Re: Low compression Fx28d

Postby Aaron » Mon Jun 22, 2020 2:05 pm

If you move the #3 injector to another cylinder does the noise move with the injector or stay with the cylinder? An injector that is squirting instead of misting can cause that knock since the fuel is not atomized enough to ignite and the liquid fuel collects on top of the piston.

JRT
Volunteer Poster
Posts: 3
Joined: Sun Jun 21, 2020 8:20 pm

Re: Low compression Fx28d

Postby JRT » Mon Jun 22, 2020 3:56 pm

Will do.
3 of the 4 injectors were good with one a bit less atomized or more of a stream. I thought it was #2 but I may have mixed them up.

Thanks

JRT
Volunteer Poster
Posts: 3
Joined: Sun Jun 21, 2020 8:20 pm

Re: Low compression Fx28d

Postby JRT » Fri Jun 26, 2020 6:45 pm

Pulled the #3 injector and was surprised to see that it had gotten hot. Pintle was stuck in the nozzle, so the stream instead of mist idea makes sense.

Replaced with a new nozzle, put it back into #3 and ran it. It sounded good for about 5 seconds and then the clacking was back. Surprising.

I then removed and tested injector #3(I had only run it for a few seconds after the noise returned- no sign of overheating with this new nozzle) and injector #4, the spray pattern looks good on both of them, no leaking and the opening pressure matches the other injectors.. I went ahead and switched #3 and #4 and it sounds better, but it seems to run rich(black smoke) when I depress the throttle with no load until the air ratio catches up with the fuel. I dont remember this being the case before.

I have been trying to puzzle out how liquid fuel on top of the piston can cause that knock, you seem to be right, but I am having trouble visualizing how that translates into the noise. Is it because there is still fuel burning as the exhaust stroke begins and you are putting pressure on the bottom end or the piston? some sort of piston slap?

I am planning on plumbing up the coolant and letting it run for half an hour or so that it gets upn to operating temp at idle and see if the noise returns. I have been running it for 45 seconds or so, maybe a minute tops and havent exceeded 155 degrees f on the head according to my infrared thermometer.

Also noticed that one of the front axles are starting to leak, I have the knuckle seals and stub axle seals in my cart. I am guessing that you would recommend replacing both while you are in there?

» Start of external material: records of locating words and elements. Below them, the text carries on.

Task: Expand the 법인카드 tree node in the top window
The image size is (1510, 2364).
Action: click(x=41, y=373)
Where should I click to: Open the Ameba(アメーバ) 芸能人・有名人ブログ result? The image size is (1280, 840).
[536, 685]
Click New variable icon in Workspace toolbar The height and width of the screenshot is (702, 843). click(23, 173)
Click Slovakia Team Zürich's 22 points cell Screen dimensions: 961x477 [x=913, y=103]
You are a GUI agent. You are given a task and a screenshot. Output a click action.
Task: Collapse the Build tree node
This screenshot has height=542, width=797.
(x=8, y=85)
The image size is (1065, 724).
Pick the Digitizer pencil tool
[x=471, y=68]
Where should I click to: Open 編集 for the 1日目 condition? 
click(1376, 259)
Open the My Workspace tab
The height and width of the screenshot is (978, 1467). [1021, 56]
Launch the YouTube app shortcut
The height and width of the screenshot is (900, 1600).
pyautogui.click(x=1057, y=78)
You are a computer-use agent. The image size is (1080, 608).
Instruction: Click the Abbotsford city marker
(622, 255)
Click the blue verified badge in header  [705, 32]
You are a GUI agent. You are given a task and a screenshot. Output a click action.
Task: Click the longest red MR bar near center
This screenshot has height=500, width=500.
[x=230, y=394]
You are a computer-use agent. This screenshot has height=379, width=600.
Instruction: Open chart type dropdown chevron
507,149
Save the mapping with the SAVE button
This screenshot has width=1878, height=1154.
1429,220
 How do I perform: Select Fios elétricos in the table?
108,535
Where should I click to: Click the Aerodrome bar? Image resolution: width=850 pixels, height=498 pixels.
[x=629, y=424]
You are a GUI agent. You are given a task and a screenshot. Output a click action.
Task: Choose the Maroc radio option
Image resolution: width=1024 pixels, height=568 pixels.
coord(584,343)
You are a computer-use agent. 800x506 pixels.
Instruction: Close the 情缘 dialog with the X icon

The water pump I received from you has 4 ports, 2 were plugged leaving 2 open. The original just had one open for the t-stat. I believe the ports are tapered pipe so I put in a 16x1.5 bolt(non tapered thread) with an o-ring for the extra port-temporarily. Both the bolt I put in and the temp sensor are incredibly loose in the threaded bore and only tighten when the o-ring gets compressed. I will need to order a tapered plug for the extra port. Is there a better way to do this?